[Saved data entries]

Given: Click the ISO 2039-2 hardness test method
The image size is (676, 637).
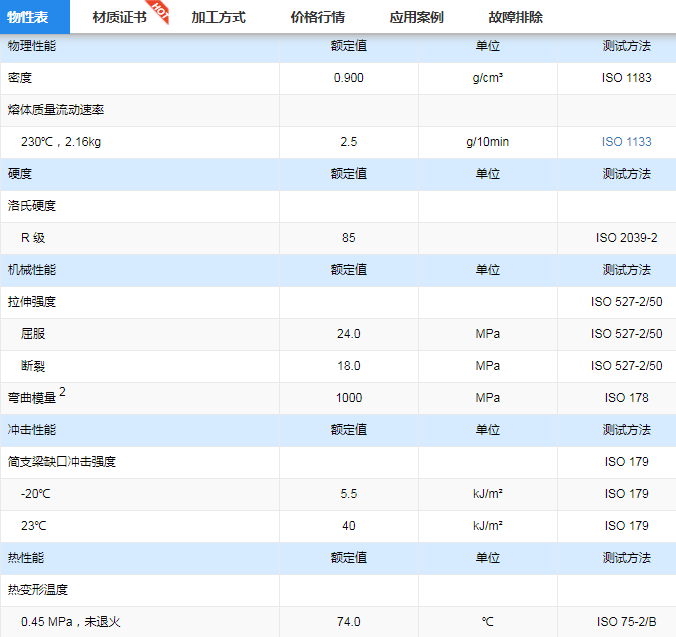Looking at the screenshot, I should 626,238.
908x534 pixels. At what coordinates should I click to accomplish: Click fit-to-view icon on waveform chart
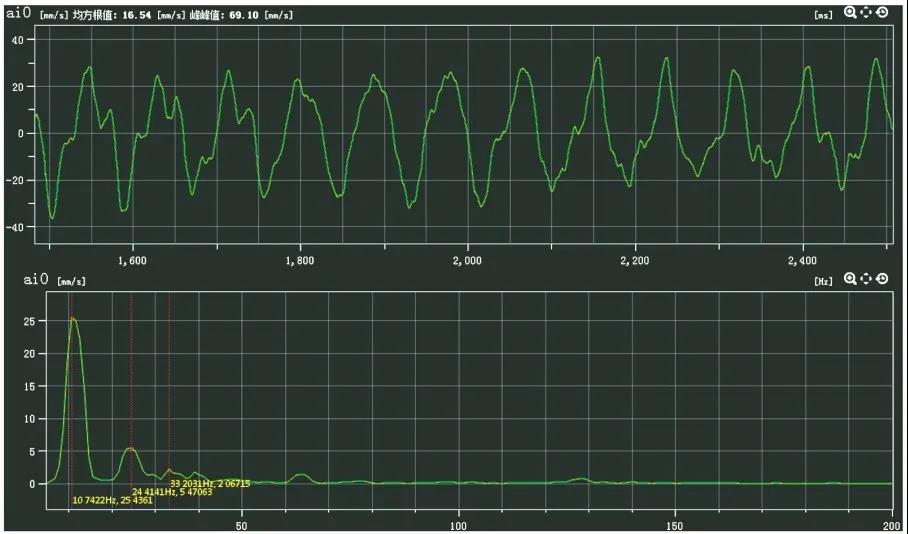[866, 13]
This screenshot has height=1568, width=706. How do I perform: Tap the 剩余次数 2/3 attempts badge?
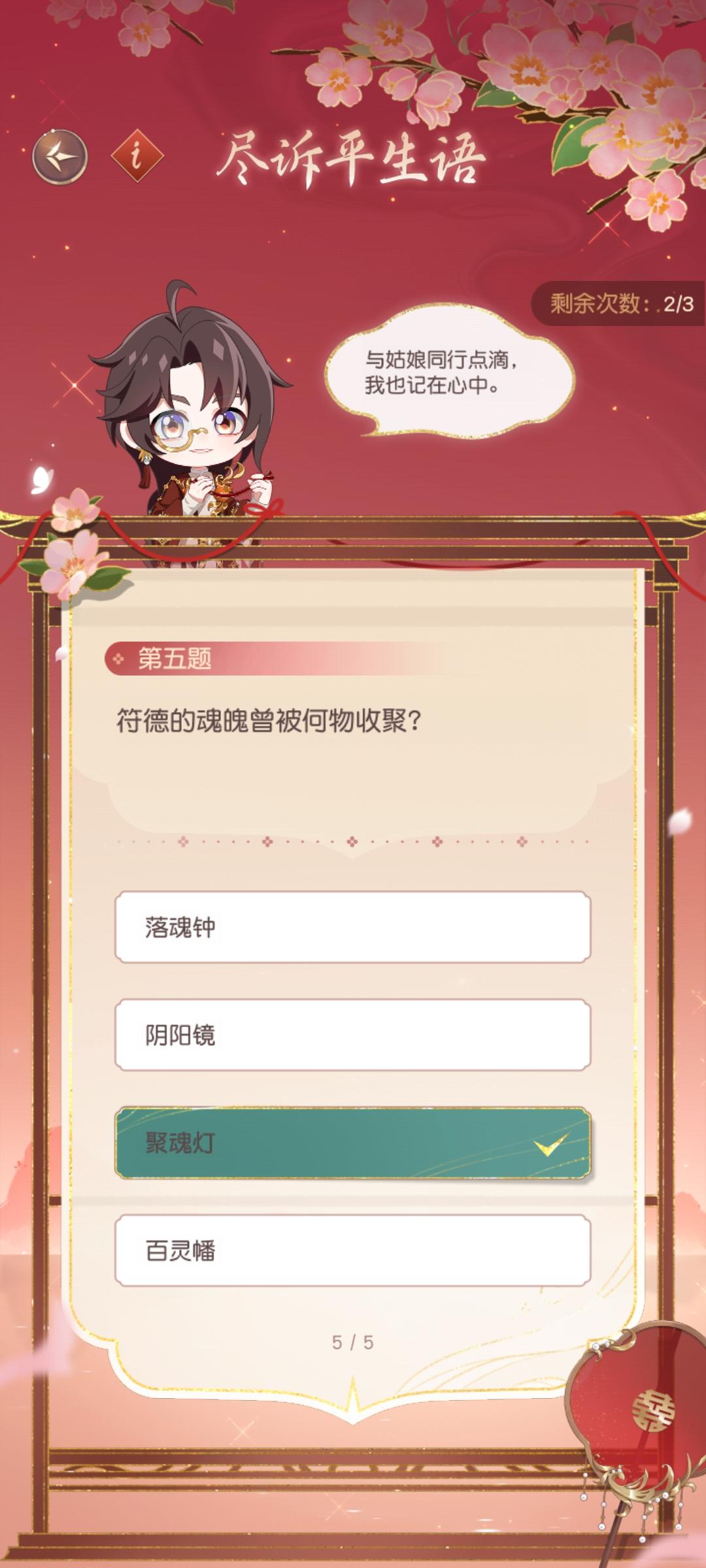(618, 303)
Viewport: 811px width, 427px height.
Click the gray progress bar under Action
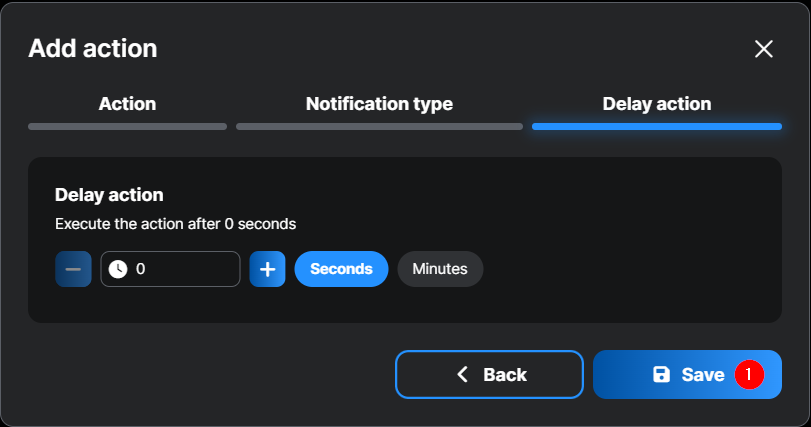(127, 127)
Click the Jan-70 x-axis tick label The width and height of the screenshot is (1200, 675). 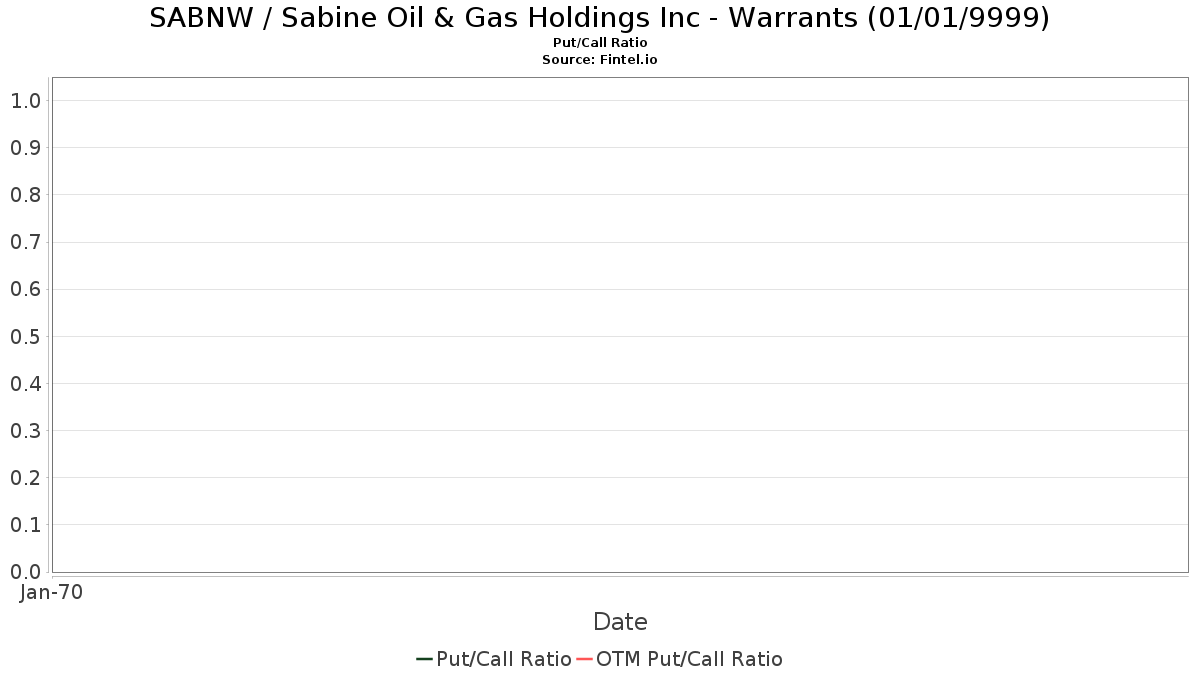tap(51, 592)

Requirement: The first line of the entries, the line containing "Viewport: 811px width, 427px height.", and every line between them are to be output exactly; pictures are not.

Task response:
Given: Click the ISO 2039-2 hardness test method
The image size is (676, 637).
Looking at the screenshot, I should 626,238.
908x534 pixels. At what coordinates should I click to accomplish: Click fit-to-view icon on waveform chart
[866, 13]
This screenshot has height=1568, width=706. How do I perform: Tap the 剩余次数 2/3 attempts badge?
(618, 303)
Viewport: 811px width, 427px height.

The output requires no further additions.